Mechanism and prediction of aging time related thermal conductivity evolution of Mg-Zn alloys

Abstract

A wide application of magnesium (Mg) alloys in electronic devices requires high thermal conductivity and mechanical properties simultaneously. Unfortunately, the strategies for increasing their strength, such as alloying, decrease their thermal conductivity. Aging treatment is an effective method to resolve the strength-thermal conductivity trade-off. In this study, the mechanical properties and thermal conductivity of previously designed as-cast Mg–Zn–La/Ce alloys were further improved by aging treatment. Mg–Zn–La/Ce alloys aged at 473 K for 20 h exhibit a good comprehensive property.
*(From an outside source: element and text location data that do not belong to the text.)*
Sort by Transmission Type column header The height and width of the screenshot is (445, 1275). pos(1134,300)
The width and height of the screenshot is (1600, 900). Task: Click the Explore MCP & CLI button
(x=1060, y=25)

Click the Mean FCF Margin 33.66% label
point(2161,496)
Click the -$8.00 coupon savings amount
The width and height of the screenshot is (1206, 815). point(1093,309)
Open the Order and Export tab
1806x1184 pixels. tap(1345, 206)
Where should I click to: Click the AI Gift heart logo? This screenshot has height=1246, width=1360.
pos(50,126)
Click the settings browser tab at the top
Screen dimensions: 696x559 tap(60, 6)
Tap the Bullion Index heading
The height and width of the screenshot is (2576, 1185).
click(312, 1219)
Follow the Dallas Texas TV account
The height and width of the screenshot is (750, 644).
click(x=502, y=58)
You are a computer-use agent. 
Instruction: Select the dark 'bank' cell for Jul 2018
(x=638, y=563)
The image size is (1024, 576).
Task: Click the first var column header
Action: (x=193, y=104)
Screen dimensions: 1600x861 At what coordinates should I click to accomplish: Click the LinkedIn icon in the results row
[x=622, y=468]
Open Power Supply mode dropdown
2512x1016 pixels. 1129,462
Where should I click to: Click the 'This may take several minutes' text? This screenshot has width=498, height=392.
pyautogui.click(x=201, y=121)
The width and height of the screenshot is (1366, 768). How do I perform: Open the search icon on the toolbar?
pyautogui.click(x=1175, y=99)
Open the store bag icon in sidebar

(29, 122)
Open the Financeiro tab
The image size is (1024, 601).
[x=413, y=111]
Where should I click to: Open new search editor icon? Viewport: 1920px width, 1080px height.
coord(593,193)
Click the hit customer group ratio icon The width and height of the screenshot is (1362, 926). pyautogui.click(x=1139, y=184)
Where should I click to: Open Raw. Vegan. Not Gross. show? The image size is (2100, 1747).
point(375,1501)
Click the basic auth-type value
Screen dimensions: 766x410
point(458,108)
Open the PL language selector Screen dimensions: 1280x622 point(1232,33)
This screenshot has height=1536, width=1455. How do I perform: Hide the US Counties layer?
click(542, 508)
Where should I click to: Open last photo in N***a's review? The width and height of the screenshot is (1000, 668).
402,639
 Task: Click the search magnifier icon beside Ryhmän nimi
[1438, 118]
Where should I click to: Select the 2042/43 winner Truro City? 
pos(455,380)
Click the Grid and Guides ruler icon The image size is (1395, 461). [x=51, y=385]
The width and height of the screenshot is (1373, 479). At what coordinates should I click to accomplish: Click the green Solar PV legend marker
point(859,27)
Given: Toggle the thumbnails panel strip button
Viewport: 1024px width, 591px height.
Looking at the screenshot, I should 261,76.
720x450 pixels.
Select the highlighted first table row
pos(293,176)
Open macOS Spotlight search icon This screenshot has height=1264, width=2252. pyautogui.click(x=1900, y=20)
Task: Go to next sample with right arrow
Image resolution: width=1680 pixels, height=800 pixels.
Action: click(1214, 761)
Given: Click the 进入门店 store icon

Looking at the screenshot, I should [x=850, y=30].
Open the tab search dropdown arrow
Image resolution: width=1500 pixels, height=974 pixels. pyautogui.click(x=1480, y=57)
The thermal conductivity, yield strength, and ultimate tensile strength of aged Mg97.3Zn2.6La0.1 alloy and Mg97.4Zn2.5Ce0.1 alloy reach 148.4 W/(m·K), 172.9 MPa, 218.7 MPa, and 155.3 W/(m·K), 172.1 MPa, 239.1 MPa, respectively. The effects of La/Ce addition and precipitation on thermal conductivity were analyzed from the aspects of intermetallic phases, precipitates, and solid solutions using transmission electron microscopy (TEM) observations and precipitation kinetic calculations. The addition of La or Ce has a positive effect on the thermal conductivity due to the formation of ternary τ1 phase which reduces the supersaturation of the Mg matrix. The precipitation shows two opposite influences on thermal conductivity. The sharp reduction in supersaturation of the matrix enhances the thermal conductivity, but the dense precipitates hinder the free movement of electrons and phonons.